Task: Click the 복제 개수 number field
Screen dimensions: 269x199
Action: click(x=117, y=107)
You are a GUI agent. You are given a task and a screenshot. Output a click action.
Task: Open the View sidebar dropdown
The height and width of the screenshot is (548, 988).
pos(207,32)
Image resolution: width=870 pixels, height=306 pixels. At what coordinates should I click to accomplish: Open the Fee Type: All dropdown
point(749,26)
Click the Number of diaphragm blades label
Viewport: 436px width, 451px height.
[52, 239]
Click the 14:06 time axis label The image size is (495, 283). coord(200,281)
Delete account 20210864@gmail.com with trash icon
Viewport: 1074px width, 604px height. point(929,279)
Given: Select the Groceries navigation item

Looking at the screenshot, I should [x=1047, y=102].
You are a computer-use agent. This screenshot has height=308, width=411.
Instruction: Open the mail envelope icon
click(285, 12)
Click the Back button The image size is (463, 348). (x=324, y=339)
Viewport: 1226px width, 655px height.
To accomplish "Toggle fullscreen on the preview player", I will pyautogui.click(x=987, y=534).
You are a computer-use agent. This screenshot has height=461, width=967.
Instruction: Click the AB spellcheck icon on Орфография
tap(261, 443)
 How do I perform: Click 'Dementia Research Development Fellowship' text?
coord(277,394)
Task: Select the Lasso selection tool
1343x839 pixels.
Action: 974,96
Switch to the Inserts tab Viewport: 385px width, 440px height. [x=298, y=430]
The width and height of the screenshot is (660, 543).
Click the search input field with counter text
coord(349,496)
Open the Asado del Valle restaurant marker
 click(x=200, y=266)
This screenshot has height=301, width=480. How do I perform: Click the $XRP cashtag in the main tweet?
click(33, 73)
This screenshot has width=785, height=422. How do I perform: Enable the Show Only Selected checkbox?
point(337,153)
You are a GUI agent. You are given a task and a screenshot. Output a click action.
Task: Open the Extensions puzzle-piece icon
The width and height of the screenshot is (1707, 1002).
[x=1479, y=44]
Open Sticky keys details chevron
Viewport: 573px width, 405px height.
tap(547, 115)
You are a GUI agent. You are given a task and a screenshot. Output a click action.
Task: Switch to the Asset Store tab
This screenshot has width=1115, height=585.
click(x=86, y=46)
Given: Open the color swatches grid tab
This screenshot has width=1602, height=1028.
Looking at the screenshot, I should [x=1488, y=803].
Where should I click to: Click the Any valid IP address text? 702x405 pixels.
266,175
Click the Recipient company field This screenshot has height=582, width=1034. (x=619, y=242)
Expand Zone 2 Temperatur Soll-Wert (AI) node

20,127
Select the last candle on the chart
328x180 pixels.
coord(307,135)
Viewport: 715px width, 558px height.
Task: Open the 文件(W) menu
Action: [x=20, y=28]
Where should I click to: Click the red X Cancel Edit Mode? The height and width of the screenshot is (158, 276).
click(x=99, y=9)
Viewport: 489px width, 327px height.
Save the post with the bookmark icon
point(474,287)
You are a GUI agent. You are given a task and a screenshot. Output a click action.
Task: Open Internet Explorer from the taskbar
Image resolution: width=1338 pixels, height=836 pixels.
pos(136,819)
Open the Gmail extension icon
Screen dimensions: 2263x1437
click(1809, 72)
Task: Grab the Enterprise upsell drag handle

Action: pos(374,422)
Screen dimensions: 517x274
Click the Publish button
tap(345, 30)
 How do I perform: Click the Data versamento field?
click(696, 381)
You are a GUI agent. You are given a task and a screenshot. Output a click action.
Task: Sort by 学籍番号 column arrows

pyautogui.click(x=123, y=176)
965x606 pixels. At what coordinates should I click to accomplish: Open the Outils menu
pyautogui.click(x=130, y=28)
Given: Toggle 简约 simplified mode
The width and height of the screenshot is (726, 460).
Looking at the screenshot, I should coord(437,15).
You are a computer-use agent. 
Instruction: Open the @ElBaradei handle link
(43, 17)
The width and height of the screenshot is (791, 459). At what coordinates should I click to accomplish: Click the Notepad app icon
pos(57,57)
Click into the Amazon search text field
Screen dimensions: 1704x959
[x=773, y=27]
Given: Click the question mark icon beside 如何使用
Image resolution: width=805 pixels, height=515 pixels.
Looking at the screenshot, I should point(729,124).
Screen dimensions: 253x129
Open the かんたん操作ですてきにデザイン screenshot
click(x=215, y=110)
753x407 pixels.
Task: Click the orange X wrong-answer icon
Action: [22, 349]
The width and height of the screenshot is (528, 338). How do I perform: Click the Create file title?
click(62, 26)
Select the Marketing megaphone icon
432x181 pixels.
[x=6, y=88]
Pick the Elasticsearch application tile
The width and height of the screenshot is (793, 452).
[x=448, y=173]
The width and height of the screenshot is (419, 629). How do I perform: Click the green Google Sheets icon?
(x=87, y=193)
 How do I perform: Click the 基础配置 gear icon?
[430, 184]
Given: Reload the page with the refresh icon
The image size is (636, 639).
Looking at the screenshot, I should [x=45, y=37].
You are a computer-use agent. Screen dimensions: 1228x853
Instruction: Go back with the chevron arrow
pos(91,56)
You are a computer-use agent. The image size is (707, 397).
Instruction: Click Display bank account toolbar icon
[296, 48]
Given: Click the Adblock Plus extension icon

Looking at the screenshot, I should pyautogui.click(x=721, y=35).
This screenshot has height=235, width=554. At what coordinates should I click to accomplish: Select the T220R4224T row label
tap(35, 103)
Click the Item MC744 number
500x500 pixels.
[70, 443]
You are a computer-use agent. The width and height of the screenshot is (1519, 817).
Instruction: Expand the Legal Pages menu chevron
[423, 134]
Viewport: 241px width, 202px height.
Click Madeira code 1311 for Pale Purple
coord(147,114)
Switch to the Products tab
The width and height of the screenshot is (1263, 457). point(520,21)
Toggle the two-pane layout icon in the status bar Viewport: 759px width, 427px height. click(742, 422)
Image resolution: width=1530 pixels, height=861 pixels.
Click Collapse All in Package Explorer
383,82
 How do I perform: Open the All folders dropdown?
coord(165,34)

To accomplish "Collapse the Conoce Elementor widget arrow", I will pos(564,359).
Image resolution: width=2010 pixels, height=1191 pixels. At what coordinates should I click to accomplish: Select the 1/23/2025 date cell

AIM OF THE TASK:
Rewrite the material between the lines containing "Click the Back" and "will pyautogui.click(x=987, y=534).", inclusive, with the requests kept in place. Shift every coordinate in the answers up by 5.

RESPONSE TO THIS TASK:
Click the Back button The image size is (463, 348). (x=329, y=344)
Viewport: 1226px width, 655px height.
To accomplish "Toggle fullscreen on the preview player", I will pyautogui.click(x=992, y=539).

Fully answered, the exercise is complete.